Nope. Different houses. 

Similar. 6 different models.


----------



## RCP (Apr 18, 2007)

NEPS.US said:


> Nope. Different houses.
> 
> Similar. 6 different models.


Still gorgeous and I want to see more, just love that style. So tired of western, tuscan, adobe. Love some good wood!


----------



## daArch (Mar 15, 2008)

RCP said:


> Still gorgeous and I want to see more, just love that style. So tired of western, tuscan, adobe. Love some good wood!


We got good wood in N.E. 

I did a house here in Norfolk that was so similar to those houses Chris posted. Shingles with green trim. Obviously the deck and garage floor warn't as nice.


----------



## straight_lines (Oct 17, 2007)

I need to find some builders who do spec houses like this.


----------



## NEPS.US (Feb 6, 2008)

straight_lines said:


> I need to find some builders who do spec houses like this.


The deck with the rock was not a spec but the deck with the railings was.


----------



## daArch (Mar 15, 2008)

BTW, Chris, did you do the whole exterior? If so, are those shingles red cedar? And what was put on them, if anything. They also look gorgeous.


----------



## PressurePros (May 6, 2007)

Nice job, Chris. Is that product spec'd for a wet-on-dry film building application?


----------



## NEPS.US (Feb 6, 2008)

daArch said:


> BTW, Chris, did you do the whole exterior? If so, are those shingles red cedar? And what was put on them, if anything. They also look gorgeous.


Yes we do. 

I have posted other threads about the red cedars on this site. 

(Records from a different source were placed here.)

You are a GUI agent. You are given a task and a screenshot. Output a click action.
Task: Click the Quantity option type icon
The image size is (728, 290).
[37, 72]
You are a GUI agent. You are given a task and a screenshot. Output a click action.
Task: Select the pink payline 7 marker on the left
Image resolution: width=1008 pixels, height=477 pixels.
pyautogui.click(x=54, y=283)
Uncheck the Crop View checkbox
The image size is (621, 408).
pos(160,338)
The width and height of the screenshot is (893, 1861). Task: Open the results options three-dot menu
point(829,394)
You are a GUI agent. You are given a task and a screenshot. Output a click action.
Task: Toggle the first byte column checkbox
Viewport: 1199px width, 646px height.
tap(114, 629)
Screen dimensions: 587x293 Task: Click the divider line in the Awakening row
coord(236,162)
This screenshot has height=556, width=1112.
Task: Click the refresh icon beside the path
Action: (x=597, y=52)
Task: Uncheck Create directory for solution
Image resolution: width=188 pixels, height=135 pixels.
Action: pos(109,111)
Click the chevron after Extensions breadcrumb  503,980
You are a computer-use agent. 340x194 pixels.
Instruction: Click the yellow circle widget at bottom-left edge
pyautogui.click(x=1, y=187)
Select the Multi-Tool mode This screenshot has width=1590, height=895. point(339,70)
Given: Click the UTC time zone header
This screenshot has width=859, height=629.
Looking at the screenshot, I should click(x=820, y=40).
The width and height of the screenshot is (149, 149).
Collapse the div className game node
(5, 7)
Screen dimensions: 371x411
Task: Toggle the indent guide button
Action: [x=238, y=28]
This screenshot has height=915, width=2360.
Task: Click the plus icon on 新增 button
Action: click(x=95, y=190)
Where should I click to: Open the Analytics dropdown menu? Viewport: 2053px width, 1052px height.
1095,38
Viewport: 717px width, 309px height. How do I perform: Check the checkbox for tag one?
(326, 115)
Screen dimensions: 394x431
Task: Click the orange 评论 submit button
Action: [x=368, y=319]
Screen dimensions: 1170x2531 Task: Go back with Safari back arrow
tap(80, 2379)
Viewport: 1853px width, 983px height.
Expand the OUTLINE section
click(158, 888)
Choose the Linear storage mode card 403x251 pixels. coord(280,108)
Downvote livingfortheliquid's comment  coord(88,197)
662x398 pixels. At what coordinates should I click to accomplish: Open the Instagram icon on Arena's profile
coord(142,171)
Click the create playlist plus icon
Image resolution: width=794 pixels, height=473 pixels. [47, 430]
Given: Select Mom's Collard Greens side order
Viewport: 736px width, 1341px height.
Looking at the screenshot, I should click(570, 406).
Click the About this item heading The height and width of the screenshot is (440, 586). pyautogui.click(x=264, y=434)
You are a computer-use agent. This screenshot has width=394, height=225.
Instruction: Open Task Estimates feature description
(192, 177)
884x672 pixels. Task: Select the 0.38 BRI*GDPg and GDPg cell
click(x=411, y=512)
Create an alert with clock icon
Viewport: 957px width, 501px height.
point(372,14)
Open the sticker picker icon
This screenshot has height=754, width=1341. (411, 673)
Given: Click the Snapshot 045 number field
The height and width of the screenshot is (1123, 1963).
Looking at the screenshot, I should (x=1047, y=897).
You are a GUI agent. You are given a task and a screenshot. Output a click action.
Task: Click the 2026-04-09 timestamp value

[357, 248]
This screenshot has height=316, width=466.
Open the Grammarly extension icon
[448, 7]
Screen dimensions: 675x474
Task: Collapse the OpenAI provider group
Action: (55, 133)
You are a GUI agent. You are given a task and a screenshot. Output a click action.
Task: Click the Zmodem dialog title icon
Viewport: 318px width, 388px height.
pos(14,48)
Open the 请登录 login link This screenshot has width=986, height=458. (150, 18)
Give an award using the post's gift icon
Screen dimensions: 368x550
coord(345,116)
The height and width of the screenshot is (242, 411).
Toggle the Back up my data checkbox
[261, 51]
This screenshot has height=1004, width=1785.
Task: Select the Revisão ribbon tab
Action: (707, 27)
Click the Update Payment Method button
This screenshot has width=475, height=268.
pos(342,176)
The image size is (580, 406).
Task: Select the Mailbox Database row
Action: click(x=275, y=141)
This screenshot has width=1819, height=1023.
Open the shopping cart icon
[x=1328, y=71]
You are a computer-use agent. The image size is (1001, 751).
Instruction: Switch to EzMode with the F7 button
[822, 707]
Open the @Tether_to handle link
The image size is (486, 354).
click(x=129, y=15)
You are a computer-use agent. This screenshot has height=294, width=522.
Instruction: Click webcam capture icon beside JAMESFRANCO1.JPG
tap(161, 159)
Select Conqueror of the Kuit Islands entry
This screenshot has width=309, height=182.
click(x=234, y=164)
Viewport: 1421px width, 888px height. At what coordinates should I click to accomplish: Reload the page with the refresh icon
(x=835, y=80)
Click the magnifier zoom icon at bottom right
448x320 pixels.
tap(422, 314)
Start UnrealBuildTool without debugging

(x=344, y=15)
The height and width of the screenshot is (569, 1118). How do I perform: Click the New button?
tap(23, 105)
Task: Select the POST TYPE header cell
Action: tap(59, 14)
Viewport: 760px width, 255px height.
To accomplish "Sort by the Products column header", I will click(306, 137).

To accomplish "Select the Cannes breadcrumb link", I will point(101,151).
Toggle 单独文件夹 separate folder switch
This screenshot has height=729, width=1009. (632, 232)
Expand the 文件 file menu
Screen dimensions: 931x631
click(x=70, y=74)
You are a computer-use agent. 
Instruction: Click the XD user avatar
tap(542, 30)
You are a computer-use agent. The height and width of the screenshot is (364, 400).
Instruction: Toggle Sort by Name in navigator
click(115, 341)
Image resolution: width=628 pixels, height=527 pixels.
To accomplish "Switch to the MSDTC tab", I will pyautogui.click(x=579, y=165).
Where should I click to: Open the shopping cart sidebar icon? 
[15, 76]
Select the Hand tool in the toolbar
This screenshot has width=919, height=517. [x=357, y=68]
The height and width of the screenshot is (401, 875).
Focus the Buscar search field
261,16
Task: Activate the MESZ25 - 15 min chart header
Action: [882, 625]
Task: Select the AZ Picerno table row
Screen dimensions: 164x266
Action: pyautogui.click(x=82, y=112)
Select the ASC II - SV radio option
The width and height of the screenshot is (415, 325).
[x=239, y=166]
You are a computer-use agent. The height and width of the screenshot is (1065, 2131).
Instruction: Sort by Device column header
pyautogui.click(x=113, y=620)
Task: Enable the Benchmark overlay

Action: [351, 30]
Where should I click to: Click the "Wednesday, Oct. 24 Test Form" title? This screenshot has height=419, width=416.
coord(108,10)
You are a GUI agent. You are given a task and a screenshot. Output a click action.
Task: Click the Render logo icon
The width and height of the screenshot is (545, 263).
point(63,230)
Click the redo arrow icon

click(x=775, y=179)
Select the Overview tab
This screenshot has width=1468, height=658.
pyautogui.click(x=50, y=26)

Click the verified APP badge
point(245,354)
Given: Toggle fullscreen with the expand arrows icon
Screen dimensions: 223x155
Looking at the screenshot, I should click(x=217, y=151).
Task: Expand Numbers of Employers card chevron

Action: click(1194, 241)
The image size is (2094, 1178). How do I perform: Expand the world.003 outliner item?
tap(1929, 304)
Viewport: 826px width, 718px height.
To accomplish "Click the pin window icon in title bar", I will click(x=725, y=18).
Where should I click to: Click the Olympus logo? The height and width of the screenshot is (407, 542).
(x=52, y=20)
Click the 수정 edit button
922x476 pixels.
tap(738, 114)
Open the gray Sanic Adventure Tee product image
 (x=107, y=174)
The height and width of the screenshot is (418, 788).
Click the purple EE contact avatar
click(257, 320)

Cabot's ATO Honey Teak is the product. I dont know if they changed the formula this year but we have stained 6 houses so far this year and they look great and are weathering nicely.


----------



## NEPS.US (Feb 6, 2008)

PressurePros said:


> Nice job, Chris. Is that product spec'd for a wet-on-dry film building application?


Trial and error Ken. I have had issues on this site with new mahogany decks being very dry and absorbing stain very quickly. Not much shading at a golf course. I do not like applying a wet on wet two coat for fear of sheen build and future failure. By waiting about a week or two the wood absorbs the oil nicley and accepts a top coat without issue.


----------